::: Task input

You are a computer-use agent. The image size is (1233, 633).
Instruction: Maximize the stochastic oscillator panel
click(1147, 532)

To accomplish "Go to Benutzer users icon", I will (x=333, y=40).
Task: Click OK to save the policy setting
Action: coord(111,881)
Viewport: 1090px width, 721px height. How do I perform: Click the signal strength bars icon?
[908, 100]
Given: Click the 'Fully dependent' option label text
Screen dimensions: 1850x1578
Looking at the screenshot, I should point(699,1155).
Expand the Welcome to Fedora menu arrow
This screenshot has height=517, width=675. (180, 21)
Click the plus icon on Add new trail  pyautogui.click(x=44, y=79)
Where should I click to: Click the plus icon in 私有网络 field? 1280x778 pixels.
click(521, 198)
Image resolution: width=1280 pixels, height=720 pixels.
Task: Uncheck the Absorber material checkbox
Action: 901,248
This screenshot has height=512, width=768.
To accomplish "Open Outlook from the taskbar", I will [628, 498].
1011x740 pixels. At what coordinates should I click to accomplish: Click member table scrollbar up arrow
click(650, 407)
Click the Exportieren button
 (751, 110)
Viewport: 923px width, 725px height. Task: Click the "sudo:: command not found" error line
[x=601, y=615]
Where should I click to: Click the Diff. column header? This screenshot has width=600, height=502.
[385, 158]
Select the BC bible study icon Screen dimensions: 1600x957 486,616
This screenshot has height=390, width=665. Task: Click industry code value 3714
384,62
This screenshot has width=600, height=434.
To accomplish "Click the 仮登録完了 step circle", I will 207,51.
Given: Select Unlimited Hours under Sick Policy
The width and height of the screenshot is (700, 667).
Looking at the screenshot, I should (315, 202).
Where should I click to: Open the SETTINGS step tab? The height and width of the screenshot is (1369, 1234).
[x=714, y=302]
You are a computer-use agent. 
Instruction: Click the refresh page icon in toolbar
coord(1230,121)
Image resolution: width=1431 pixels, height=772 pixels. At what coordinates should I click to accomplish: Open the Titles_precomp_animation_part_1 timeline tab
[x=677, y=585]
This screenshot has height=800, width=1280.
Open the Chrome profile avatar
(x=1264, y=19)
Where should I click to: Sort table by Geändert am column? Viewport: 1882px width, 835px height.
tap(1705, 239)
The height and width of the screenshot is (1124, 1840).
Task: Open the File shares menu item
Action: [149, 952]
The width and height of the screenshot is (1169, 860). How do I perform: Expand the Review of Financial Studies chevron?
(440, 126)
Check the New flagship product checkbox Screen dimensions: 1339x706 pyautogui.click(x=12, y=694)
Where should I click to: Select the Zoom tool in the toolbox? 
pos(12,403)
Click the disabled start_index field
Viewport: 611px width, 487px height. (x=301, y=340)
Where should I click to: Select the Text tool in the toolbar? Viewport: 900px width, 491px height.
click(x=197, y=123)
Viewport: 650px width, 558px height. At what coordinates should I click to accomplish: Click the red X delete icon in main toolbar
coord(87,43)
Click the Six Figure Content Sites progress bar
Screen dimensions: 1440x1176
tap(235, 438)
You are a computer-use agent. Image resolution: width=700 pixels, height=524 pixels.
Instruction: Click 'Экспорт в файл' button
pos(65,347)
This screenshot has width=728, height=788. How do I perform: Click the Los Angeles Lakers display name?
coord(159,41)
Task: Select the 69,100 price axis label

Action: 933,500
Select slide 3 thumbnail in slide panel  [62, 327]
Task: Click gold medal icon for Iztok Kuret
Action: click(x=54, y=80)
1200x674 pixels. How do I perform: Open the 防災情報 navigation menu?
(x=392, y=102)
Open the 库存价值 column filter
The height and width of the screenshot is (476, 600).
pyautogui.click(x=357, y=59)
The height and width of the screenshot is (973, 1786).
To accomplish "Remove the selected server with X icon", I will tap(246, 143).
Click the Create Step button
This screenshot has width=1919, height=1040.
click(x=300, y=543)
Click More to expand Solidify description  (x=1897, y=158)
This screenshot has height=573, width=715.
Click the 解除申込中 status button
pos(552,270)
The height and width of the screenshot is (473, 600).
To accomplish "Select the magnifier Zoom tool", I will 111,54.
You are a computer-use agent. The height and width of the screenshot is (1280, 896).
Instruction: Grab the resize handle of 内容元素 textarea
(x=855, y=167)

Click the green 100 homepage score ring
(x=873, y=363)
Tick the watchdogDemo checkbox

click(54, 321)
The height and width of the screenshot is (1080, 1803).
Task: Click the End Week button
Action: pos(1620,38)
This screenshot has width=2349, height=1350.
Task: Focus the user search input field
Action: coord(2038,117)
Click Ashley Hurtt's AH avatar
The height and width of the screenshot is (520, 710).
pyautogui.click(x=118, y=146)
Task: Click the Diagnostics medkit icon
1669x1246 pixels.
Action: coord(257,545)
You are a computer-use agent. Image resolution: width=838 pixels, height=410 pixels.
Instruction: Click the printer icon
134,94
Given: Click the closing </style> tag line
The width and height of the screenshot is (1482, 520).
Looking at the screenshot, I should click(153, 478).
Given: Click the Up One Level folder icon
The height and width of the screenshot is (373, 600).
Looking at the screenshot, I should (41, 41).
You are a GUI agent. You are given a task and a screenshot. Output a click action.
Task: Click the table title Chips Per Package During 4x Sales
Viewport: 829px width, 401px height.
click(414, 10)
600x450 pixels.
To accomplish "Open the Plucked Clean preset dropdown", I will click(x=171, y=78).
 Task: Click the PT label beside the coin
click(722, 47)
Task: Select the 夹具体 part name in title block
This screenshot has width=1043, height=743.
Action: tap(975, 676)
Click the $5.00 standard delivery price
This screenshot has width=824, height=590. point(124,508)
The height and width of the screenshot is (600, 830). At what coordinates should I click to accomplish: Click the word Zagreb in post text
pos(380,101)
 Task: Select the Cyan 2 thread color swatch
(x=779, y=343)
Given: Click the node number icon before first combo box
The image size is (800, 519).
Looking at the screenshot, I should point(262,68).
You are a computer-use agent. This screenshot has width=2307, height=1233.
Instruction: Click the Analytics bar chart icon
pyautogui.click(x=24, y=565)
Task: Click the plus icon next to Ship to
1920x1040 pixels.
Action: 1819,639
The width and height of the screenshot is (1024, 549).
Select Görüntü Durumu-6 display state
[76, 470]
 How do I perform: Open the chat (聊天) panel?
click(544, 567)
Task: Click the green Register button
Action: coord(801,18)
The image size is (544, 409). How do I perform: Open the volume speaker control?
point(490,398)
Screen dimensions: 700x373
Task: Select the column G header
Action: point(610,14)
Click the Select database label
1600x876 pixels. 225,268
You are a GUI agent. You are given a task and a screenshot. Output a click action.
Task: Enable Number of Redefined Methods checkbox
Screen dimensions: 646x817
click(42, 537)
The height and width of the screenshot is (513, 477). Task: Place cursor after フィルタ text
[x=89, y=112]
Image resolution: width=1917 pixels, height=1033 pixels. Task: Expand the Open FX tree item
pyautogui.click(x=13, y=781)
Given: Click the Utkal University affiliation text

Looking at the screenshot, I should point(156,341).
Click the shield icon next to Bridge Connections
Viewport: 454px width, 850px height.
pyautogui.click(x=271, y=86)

::::::

--- Your task ---
Look through the data above and return exactly the lines from the one that contains "Given: Click the Up One Level folder icon" to the one that contains "Task: Click the table", inclusive, with nothing else.

--- Response to this task ---
Given: Click the Up One Level folder icon
The height and width of the screenshot is (373, 600).
Looking at the screenshot, I should (41, 41).
You are a GUI agent. You are given a task and a screenshot. Output a click action.
Task: Click the table title Chips Per Package During 4x Sales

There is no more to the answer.